▶ _PROBLEM_:
The number of lines below that contain the word "computer" is all that the answer should hold.

[Saved data entries]
· · · · ·

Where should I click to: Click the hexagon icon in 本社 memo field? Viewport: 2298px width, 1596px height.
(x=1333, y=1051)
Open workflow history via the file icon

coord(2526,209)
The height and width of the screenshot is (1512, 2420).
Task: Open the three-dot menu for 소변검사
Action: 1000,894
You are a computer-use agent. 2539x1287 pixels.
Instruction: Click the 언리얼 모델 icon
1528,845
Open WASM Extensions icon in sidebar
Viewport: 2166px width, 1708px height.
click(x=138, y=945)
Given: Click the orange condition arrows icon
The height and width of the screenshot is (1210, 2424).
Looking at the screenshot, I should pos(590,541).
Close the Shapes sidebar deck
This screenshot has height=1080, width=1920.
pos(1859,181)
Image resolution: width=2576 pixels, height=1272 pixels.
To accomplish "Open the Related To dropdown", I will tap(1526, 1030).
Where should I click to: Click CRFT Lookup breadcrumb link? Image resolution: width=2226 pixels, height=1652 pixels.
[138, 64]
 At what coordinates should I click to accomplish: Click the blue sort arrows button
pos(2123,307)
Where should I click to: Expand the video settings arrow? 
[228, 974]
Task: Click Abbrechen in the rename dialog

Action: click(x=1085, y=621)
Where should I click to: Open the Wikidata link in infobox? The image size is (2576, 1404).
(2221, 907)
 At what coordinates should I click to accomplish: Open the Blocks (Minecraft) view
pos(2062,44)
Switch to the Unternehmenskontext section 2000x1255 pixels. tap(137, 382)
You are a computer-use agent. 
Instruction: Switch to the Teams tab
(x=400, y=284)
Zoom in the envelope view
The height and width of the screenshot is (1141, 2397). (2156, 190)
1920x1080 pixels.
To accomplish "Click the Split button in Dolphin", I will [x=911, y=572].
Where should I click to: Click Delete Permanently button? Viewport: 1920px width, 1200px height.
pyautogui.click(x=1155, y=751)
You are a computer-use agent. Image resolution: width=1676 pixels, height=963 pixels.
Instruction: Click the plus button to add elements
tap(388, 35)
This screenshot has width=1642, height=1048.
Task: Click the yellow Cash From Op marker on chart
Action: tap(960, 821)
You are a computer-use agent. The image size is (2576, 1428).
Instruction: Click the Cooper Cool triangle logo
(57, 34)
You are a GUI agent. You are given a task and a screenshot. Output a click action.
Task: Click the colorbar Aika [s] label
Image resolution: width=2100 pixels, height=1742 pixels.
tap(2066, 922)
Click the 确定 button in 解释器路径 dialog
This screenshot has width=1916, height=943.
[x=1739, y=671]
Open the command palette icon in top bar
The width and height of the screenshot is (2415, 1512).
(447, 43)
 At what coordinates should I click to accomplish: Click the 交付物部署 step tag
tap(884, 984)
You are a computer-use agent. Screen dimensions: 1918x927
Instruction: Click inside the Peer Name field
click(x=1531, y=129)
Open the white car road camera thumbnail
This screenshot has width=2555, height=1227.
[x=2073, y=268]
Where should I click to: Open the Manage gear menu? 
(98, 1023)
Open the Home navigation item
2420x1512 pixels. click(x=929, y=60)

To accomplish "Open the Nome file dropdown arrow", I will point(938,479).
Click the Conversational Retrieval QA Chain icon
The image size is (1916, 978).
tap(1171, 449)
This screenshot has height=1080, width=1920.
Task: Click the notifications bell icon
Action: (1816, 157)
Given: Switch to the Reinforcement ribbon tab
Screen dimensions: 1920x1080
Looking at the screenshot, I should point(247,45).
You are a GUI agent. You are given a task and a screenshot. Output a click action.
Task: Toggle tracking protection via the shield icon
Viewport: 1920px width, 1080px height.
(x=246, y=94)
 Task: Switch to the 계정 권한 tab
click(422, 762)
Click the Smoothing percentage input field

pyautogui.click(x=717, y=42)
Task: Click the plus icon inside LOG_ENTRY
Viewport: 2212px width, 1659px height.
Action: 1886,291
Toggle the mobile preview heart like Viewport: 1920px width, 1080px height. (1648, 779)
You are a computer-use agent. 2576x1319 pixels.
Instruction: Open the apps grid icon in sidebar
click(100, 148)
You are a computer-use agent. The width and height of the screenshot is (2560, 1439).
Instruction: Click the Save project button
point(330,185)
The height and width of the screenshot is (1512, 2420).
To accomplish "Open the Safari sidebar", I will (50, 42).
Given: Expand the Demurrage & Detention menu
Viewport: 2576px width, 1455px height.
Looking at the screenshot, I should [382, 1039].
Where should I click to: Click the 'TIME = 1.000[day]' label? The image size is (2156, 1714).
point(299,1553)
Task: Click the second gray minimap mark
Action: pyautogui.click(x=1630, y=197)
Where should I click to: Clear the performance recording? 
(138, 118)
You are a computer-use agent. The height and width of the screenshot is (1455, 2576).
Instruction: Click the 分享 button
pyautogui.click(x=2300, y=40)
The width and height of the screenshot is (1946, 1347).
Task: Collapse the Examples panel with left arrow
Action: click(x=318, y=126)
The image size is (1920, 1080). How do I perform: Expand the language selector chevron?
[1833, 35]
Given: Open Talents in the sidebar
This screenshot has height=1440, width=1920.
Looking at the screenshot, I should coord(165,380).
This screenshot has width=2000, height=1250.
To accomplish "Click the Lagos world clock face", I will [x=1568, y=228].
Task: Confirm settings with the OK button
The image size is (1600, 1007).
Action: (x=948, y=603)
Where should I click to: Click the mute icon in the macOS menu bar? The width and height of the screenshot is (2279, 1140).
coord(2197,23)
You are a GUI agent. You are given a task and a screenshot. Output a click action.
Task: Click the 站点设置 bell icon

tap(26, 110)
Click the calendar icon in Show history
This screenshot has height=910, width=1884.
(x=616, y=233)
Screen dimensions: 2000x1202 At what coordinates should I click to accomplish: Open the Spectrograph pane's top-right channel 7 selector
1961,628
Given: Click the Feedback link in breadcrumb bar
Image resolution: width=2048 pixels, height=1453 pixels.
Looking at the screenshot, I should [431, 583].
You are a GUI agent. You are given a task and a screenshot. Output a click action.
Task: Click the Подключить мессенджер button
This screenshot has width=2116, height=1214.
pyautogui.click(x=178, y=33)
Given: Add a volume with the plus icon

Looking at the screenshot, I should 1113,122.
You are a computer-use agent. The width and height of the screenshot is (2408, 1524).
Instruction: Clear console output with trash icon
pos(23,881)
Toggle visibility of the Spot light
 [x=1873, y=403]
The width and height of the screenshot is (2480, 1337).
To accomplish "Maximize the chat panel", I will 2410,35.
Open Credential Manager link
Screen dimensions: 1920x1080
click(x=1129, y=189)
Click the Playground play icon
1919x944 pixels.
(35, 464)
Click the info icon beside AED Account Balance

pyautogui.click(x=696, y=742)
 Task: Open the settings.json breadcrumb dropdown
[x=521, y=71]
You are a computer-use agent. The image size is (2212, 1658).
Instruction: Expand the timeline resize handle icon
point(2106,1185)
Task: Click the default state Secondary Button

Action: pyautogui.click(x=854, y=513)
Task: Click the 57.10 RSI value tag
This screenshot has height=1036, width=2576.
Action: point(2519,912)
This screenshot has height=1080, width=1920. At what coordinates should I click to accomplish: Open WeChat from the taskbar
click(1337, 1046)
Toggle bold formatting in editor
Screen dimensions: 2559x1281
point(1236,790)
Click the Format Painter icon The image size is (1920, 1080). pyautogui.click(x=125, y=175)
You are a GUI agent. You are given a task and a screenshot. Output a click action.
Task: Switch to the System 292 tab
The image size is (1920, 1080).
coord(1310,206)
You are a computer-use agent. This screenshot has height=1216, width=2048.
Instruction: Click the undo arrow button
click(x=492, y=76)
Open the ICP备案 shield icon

· · · · ·

▶ _THE ANSWER_:
11